Fakat ilk once, tüm fırtınaların dört ana rüzgardan çıktıklarını; doğu, güney, batı ve kuzey rüzgarlarından oluştuklarını söylemeliyiz. Hava ve semanın içinden fırtınalar oluşmaz ama az evvel saydığımız dört kaynaktan oluşabilir. Bu hususa son derece dikkat ediniz. Evini, tarlasını, bahçesini, toprağını ve diğer varlıklarını şimşek, dolu ve fırtınalardan korumak isteyen kişi öncelikle bu meseleyi kavrasın ve bu vesileyle alt doğayı üst doğaya nasıl hakim yapacağını öğrensin.
Fırtınaların kaynağı, ruhların fenomeninden başka bir şey değildir, onları önceleyen şimşek ve parlaklık ise, mevcudiyetlerinin işaretidir. Bu işaretler, fırtınanın tehlikeli olup olmadığını kesin bir şekilde gösterirler ve bunları gözlemleyerek fırtınanın niteliğini tespit edebiliriz. Bir yabancı, bilmediği bir eve konuşmadan giremiyorsa, bu ruhlar da seslerini duyurmadan görünür olmazlar.

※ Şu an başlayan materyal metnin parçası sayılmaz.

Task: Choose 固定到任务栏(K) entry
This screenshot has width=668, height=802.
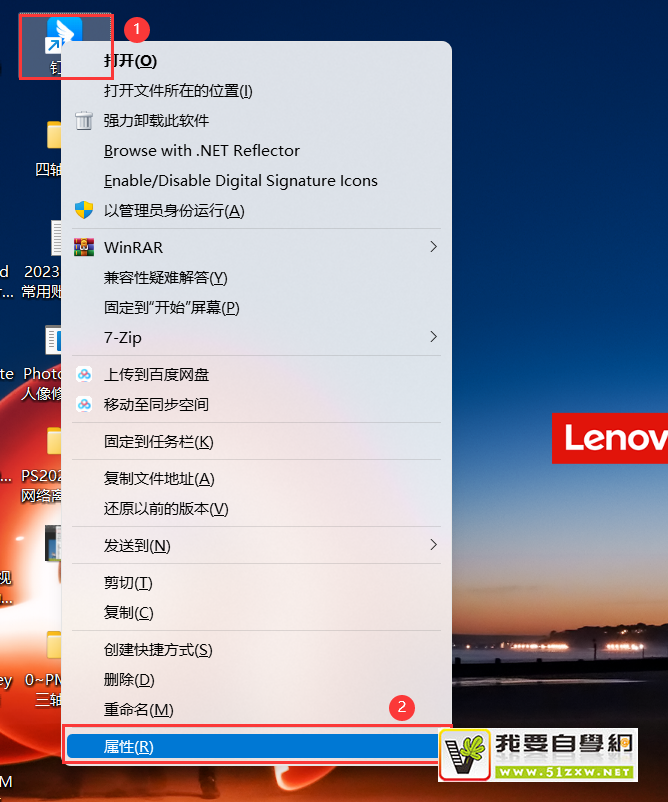Action: [x=158, y=442]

Ancak sesleri, gökgürültüsüdür ve görüldüğü üzere onu hemen bir şimşek çakması izlemektedir. Bir yabancı da tanımadığı bir eve girerse (ki bu iyi bir şeye işaret etmez) ya onu mahkemeye verirler ya da eve bir zarar getirir. Göksel sağanağı da benzer bir şekilde değerlendirmeliyiz. Ne denli yoğun ve ani bastırırsa o kadar tehlikelidir, genellikle de gökgürültünün yankılanması eşlik etmektedir. İstenmeyen bir yerde yakalanmamak, zarara uğramamak ve herhangi bir hasar almamak için herkes kendini korumayı bilmelidir.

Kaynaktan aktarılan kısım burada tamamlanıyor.